Das Gefühl, dass das zukünftige Verhalten mit den Dingen übereinstimmen muss, die man in der Vergangenheit gesagt und getan hat, beeinträchtigen oft Fähigkeit, gute Entscheidungen zu treffen. Dies gilt insbesondere dann, wenn eine ursprüngliche Entscheidung zu ungünstigen Ergebnissen geführt hat. Darüber hinaus kann es problematisch sein, wenn frühere Verhaltensweisen nicht mit den aktuellen Werten übereinstimmen.
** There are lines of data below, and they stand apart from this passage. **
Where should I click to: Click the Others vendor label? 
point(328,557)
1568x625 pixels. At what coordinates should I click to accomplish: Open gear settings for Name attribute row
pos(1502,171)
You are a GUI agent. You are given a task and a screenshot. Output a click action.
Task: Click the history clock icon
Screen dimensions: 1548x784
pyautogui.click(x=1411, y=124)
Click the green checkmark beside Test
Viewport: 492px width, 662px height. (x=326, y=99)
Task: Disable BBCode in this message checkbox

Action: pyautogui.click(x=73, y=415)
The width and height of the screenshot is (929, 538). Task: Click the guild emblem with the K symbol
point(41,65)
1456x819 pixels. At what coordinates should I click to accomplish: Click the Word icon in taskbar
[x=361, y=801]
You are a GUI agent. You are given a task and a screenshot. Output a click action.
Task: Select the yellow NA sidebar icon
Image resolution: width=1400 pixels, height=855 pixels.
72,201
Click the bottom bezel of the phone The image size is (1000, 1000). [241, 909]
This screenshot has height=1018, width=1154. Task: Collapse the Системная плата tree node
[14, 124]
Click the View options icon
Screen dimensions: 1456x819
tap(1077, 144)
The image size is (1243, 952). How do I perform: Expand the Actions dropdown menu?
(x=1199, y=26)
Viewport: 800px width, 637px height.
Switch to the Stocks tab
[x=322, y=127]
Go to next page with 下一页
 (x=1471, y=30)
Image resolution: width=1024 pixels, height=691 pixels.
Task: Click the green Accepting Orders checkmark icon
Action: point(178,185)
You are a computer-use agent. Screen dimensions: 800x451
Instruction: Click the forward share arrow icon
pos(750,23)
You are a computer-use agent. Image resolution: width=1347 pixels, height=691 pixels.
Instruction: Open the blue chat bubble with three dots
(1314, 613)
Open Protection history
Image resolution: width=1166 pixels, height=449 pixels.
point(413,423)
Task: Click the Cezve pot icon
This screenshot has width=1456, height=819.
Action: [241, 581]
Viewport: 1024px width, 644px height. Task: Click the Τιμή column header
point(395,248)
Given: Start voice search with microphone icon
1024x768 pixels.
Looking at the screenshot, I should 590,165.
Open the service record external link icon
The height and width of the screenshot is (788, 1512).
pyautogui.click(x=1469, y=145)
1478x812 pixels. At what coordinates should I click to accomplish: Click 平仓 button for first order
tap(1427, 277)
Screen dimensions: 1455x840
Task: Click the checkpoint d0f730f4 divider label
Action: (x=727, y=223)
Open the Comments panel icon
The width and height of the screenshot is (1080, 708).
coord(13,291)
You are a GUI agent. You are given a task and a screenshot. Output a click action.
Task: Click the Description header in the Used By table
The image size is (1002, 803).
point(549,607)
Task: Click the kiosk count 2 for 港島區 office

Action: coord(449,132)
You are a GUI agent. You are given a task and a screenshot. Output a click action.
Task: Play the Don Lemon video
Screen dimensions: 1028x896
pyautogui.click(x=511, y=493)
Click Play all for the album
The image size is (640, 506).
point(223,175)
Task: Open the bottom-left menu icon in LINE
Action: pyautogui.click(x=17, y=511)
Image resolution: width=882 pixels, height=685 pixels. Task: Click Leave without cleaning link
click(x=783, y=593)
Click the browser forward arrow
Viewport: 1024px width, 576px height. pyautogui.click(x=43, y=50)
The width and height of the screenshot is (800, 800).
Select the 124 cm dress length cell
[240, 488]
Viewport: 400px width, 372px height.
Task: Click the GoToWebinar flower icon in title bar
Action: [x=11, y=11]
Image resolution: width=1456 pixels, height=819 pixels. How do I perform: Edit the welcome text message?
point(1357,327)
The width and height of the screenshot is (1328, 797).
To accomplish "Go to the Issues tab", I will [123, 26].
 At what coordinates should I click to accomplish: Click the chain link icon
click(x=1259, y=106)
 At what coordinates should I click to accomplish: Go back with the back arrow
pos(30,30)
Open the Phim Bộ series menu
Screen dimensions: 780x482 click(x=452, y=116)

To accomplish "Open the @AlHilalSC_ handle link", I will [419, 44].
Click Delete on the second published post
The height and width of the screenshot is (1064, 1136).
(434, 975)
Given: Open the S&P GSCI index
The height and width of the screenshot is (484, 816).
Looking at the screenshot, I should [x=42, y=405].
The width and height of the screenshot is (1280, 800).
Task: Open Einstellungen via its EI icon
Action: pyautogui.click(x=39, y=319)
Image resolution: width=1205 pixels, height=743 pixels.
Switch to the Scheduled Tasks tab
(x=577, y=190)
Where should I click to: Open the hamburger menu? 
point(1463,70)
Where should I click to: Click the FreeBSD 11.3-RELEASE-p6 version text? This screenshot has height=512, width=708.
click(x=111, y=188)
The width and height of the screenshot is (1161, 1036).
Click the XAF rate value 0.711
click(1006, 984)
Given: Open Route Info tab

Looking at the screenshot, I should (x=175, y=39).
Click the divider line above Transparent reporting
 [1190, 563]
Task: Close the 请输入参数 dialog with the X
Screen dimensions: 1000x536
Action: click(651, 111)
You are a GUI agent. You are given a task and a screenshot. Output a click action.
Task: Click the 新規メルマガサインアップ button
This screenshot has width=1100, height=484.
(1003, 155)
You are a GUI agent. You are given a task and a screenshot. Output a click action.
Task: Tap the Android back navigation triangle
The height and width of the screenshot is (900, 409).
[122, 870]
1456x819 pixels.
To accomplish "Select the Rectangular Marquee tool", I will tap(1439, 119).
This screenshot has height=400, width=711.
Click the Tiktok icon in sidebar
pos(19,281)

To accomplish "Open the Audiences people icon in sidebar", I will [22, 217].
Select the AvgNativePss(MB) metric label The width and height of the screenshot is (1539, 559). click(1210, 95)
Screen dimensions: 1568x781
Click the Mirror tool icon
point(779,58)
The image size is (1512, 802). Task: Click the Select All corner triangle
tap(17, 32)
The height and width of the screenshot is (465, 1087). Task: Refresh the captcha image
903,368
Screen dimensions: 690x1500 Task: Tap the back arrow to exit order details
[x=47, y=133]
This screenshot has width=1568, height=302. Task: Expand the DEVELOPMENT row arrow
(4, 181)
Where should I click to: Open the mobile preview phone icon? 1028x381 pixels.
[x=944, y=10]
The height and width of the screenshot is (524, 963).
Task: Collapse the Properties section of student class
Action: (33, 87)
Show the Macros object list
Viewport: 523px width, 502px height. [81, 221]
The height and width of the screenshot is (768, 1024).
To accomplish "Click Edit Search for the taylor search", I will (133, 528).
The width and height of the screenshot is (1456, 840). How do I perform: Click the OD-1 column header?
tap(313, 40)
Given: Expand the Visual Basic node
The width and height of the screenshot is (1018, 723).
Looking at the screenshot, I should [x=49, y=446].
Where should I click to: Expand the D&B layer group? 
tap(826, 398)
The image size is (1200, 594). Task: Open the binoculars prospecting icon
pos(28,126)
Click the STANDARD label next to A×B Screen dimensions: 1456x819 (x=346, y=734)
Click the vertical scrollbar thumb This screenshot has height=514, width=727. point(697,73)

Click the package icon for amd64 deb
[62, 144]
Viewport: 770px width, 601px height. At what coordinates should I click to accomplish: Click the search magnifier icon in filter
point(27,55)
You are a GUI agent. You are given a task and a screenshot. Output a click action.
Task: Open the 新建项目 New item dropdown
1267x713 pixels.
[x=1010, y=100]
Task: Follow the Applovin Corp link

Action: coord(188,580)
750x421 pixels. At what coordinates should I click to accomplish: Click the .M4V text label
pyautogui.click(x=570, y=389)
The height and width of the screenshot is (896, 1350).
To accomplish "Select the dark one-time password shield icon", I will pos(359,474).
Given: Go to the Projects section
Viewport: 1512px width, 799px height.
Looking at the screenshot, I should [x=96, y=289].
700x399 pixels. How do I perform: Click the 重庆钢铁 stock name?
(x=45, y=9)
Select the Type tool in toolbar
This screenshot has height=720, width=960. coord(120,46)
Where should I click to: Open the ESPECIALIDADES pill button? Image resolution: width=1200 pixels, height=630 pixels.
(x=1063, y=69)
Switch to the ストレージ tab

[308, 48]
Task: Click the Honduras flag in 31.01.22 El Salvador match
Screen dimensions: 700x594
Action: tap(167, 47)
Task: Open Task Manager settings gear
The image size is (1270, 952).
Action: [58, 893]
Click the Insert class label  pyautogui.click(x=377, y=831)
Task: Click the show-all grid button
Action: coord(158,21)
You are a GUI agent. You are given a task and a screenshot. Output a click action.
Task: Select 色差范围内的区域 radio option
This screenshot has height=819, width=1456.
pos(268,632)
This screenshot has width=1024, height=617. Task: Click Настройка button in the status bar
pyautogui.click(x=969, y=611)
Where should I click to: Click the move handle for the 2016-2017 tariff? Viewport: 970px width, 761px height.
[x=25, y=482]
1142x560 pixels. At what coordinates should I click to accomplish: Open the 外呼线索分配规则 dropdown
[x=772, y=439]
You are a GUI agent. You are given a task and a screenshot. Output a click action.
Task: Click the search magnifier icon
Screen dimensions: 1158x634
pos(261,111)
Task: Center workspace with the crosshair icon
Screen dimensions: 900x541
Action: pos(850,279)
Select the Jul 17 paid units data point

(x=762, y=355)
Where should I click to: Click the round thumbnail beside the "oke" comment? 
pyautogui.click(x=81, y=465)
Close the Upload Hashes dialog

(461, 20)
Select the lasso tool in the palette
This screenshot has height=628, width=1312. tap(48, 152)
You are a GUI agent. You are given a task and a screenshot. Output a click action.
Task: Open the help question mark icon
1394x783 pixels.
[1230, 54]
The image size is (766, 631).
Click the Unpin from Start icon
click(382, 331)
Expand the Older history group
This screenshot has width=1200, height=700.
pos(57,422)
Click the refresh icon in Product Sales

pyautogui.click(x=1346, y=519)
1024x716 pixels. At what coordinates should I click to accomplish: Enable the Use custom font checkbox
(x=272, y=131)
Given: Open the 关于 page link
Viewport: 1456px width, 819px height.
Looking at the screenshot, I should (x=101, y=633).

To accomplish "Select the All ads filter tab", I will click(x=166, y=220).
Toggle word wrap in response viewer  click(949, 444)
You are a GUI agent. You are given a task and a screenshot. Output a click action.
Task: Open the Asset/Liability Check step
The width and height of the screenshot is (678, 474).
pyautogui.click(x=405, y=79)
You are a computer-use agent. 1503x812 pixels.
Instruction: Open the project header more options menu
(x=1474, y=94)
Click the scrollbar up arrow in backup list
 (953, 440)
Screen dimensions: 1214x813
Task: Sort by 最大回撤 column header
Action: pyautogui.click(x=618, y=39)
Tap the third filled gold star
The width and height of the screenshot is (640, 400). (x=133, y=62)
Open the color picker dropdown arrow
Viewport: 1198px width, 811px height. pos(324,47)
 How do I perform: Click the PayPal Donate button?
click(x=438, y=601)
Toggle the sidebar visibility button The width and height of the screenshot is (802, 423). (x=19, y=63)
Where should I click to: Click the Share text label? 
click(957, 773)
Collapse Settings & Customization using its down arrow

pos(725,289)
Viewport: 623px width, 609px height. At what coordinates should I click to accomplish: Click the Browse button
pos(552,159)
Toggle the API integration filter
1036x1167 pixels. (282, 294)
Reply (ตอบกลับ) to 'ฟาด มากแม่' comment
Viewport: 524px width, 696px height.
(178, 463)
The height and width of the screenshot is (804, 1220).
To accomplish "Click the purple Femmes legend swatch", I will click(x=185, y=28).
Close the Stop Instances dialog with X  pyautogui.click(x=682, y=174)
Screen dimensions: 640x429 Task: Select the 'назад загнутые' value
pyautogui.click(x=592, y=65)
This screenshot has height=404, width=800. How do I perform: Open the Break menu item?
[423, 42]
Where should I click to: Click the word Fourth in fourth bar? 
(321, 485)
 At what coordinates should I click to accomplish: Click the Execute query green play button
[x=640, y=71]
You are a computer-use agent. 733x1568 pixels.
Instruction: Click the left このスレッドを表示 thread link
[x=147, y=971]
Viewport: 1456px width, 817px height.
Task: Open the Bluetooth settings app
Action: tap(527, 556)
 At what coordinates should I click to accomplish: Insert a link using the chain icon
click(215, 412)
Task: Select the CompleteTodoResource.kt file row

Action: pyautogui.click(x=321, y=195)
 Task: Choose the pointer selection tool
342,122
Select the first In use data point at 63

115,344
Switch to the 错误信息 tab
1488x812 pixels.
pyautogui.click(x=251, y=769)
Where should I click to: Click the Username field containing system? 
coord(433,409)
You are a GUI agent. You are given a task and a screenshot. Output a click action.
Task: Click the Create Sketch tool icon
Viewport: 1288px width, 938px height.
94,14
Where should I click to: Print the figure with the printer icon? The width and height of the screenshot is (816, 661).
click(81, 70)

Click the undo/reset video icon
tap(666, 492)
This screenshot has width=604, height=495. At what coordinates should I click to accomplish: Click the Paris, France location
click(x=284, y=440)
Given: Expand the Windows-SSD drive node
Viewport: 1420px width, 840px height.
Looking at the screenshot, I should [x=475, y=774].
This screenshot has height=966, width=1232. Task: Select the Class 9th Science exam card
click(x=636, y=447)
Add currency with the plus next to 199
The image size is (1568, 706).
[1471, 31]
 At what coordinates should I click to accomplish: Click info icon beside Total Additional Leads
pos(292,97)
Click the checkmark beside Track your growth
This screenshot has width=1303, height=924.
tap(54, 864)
Diese Weigerung, die eigene Haltung zu ändern, kann nicht nur zu unerwünschten Ergebnissen führen, sondern auch ein Hindernis für die persönliche Entwicklung darstellen. Die Fähigkeit, Fehler im früheren Verhalten einzugestehen, mit dem Ziel, uns sich verbessern, verschafft Menschen letztlich einen besseren Einblick in das Selbst und hilft, Entscheidungen auf kritischere und logischere Weise zu treffen.

Solche Vorabverpflichtungen können eingesetzt werden, um Aufschieberitis und Versuchungen abzuwehren und Ziele zu erreichen. Wenn sich jemand öffentlich zu seinen Absichten bekennt, etwa dreimal pro Woche ins Fitnessstudio zu gehen, ist es wahrscheinlicher, dass er seine Pläne auch einhält.

Bei Marktforschern ist dieses Phänomen übrigens durchaus bekannt, denn es kann bei Studien einer hohen Voreingenommenheit kommen, wenn sich Studienteilnehmer weigern, sich selbst zu widersprechen und an ihrer ursprünglichen Meinung festhalten, auch wenn sich diese schon geändert hat.

Literatur

Staw, Barry M. (1976). Knee-deep in the big muddy: a study of escalating commitment to a chosen course of action. Organizational Behavior and Human Performance, 16, 27–44.
Heath, Chip (1995). Escalation and De-escalation of Commitment in Response to Sunk Costs: The Role of Budgeting in Mental Accounting. Organizational Behavior and Human Decision Processes, 62, 38–54.